◆ Supplied material ◆
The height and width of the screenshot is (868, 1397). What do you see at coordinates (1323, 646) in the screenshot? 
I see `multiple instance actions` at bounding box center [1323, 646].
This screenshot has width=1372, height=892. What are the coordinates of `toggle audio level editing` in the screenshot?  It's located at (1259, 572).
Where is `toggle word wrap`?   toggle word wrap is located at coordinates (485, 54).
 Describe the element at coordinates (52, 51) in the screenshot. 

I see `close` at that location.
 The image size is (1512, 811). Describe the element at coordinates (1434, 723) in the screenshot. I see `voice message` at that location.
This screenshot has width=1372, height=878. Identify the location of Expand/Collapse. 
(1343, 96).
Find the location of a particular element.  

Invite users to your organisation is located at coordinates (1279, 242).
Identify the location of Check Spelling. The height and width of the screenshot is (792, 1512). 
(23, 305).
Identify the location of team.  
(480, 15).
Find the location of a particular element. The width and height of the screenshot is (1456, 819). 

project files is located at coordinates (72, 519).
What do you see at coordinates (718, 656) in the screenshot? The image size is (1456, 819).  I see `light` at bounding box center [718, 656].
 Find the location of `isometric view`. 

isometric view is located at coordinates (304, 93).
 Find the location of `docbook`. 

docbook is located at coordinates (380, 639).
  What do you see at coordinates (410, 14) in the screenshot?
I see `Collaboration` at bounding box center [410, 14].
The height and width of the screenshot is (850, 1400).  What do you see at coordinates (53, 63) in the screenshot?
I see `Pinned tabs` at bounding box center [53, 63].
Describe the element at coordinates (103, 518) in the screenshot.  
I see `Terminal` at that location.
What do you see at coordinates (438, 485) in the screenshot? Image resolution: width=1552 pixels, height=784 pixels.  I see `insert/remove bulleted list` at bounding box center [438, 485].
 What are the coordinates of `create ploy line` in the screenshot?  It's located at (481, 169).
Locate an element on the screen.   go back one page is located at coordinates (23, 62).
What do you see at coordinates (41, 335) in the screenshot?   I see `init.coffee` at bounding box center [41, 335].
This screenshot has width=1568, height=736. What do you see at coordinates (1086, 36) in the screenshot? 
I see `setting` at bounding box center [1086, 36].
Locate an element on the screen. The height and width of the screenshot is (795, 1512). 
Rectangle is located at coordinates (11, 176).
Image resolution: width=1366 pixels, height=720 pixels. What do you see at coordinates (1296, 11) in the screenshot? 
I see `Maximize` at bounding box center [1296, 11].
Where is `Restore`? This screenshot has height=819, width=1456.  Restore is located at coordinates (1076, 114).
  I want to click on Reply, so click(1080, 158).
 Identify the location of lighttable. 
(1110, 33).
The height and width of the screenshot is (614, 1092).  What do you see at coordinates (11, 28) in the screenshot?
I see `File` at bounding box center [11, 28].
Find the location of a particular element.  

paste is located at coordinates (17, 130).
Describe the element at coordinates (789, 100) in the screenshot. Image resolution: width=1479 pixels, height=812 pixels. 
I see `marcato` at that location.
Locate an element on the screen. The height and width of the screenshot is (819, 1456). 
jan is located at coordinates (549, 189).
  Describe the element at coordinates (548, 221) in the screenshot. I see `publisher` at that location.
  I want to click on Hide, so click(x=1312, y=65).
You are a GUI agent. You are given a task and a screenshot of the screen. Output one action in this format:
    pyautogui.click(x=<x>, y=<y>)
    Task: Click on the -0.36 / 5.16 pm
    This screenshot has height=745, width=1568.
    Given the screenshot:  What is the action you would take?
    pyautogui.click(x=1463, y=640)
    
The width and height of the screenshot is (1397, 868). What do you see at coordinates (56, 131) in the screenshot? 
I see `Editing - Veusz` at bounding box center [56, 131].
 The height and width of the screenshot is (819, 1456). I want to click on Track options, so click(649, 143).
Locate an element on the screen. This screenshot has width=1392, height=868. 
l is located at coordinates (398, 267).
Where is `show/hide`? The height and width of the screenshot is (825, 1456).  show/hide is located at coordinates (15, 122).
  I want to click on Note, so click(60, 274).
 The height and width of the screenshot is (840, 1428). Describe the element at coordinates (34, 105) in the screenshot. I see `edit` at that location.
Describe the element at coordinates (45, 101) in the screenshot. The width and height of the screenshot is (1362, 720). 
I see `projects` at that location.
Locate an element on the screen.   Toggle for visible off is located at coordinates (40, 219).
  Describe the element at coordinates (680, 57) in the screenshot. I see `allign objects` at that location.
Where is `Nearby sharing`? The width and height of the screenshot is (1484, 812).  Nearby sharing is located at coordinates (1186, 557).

◆ What you will do ◆
Copy out every line of the listing above that contains the string "bounding". Treat case as significant.

◆ Correct output ◆
I see `multiple instance actions` at bounding box center [1323, 646].
What do you see at coordinates (718, 656) in the screenshot? The image size is (1456, 819).  I see `light` at bounding box center [718, 656].
I see `Collaboration` at bounding box center [410, 14].
I see `Pinned tabs` at bounding box center [53, 63].
What do you see at coordinates (438, 485) in the screenshot? Image resolution: width=1552 pixels, height=784 pixels.  I see `insert/remove bulleted list` at bounding box center [438, 485].
What do you see at coordinates (41, 335) in the screenshot?   I see `init.coffee` at bounding box center [41, 335].
I see `setting` at bounding box center [1086, 36].
I see `Maximize` at bounding box center [1296, 11].
I see `File` at bounding box center [11, 28].
I see `Editing - Veusz` at bounding box center [56, 131].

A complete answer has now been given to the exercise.